Metadata-Version: 2.4
Name: extract-monster
Version: 0.1.0
Summary: Python SDK for Extract Monster - Extract structured data from files and text using AI
Author-email: Extract Monster <support@extract.monster>
Maintainer-email: Extract Monster <support@extract.monster>
License: MIT
Project-URL: Homepage, https://extract.monster
Project-URL: Documentation, https://docs.extract.monster
Project-URL: Repository, https://github.com/extract-monster/extract-monster-python
Project-URL: Bug Tracker, https://github.com/extract-monster/extract-monster-python/issues
Keywords: extract,ai,ocr,document-processing,data-extraction,pdf,invoice,receipt,gemini,structured-data
Classifier: Development Status :: 4 - Beta
Classifier: Intended Audience :: Developers
Classifier: License :: OSI Approved :: MIT License
Classifier: Operating System :: OS Independent
Classifier: Programming Language :: Python :: 3
Classifier: Programming Language :: Python :: 3.9
Classifier: Programming Language :: Python :: 3.10
Classifier: Programming Language :: Python :: 3.11
Classifier: Programming Language :: Python :: 3.12
Classifier: Programming Language :: Python :: 3.13
Classifier: Topic :: Software Development :: Libraries :: Python Modules
Classifier: Topic :: Text Processing :: General
Classifier: Topic :: Scientific/Engineering :: Artificial Intelligence
Requires-Python: >=3.9
Description-Content-Type: text/markdown
License-File: LICENSE
Requires-Dist: httpx>=0.24.0
Provides-Extra: pydantic
Requires-Dist: pydantic>=1.10.0; extra == "pydantic"
Provides-Extra: dev
Requires-Dist: pytest>=7.0.0; extra == "dev"
Requires-Dist: pytest-cov>=4.0.0; extra == "dev"
Requires-Dist: black>=23.0.0; extra == "dev"
Requires-Dist: ruff>=0.1.0; extra == "dev"
Requires-Dist: mypy>=1.0.0; extra == "dev"
Requires-Dist: pydantic>=1.10.0; extra == "dev"
Dynamic: license-file

# Extract Monster Python SDK

[![PyPI version](https://badge.fury.io/py/extract-monster.svg)](https://badge.fury.io/py/extract-monster)
[![License: MIT](https://img.shields.io/badge/License-MIT-yellow.svg)](https://opensource.org/licenses/MIT)

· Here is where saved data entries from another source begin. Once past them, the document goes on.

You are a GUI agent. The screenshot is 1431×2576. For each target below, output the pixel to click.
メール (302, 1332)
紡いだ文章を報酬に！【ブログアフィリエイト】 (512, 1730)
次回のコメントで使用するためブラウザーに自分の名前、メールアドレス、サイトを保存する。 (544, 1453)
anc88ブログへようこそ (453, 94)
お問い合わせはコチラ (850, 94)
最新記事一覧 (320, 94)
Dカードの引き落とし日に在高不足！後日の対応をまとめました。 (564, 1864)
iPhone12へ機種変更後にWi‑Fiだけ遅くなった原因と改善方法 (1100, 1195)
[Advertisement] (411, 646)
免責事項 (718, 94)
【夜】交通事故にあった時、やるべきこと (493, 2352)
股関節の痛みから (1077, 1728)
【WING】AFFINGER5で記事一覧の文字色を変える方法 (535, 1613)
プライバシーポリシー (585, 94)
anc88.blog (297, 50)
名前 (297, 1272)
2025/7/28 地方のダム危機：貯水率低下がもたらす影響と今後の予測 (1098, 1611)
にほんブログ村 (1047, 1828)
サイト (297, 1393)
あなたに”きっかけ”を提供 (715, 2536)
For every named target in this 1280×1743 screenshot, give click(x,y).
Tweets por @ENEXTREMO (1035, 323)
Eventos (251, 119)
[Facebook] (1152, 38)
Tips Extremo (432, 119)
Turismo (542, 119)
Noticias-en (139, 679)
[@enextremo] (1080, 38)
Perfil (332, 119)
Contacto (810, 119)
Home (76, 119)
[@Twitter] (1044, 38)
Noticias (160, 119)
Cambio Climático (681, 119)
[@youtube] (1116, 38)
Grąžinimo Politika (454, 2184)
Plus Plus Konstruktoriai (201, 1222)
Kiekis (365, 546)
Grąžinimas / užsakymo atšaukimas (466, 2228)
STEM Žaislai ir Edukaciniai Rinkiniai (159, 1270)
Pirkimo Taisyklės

Official Python SDK for [Extract Monster](https://extract.monster) - Extract structured data from files and text using AI.

## Features

- 🎯 **Type-Safe Schema Support** - Use Pydantic models for type-safe data extraction
- 📄 **Multi-Format Support** - Extract from PDFs, images, videos, audio, and text documents
- 🔒 **Secure Authentication** - API key-based authentication
- 📦 **Easy to Use** - Simple, intuitive API design
- 🎨 **Flexible Schemas** - Support for Pydantic models and raw JSON schemas

## Installation

```bash
pip install extract-monster
```

For Pydantic support (recommended):
```bash
pip install extract-monster[pydantic]
```

## Quick Start

```python
from extract_monster import ExtractMonster
from pydantic import BaseModel, Field

# Initialize client
client = ExtractMonster(api_key="your_api_key")

# Define schema with Pydantic
class Invoice(BaseModel):
    invoice_number: str = Field(description="Invoice number")
    date: str = Field(description="Invoice date")
    total: float = Field(description="Total amount")
    vendor: str = Field(description="Vendor name")

# Extract from file
result = client.extract_file("invoice.pdf", schema=Invoice)
print(result.extracted_data)
# {"invoice_number": "INV-001", "date": "2024-01-15", "total": 1250.00, "vendor": "Acme Corp"}

# Extract from text
class Contact(BaseModel):
    name: str = Field(description="Full name")
    phone: str = Field(description="Phone number")
    email: str = Field(description="Email address")

result = client.extract_text(
    "Contact John Doe at john@example.com or 555-1234",
    schema=Contact
)
print(result.extracted_data)
# {"name": "John Doe", "phone": "555-1234", "email": "john@example.com"}
```

## Authentication

Get your API key from the [Extract Monster Dashboard](https://extract.monster/dashboard).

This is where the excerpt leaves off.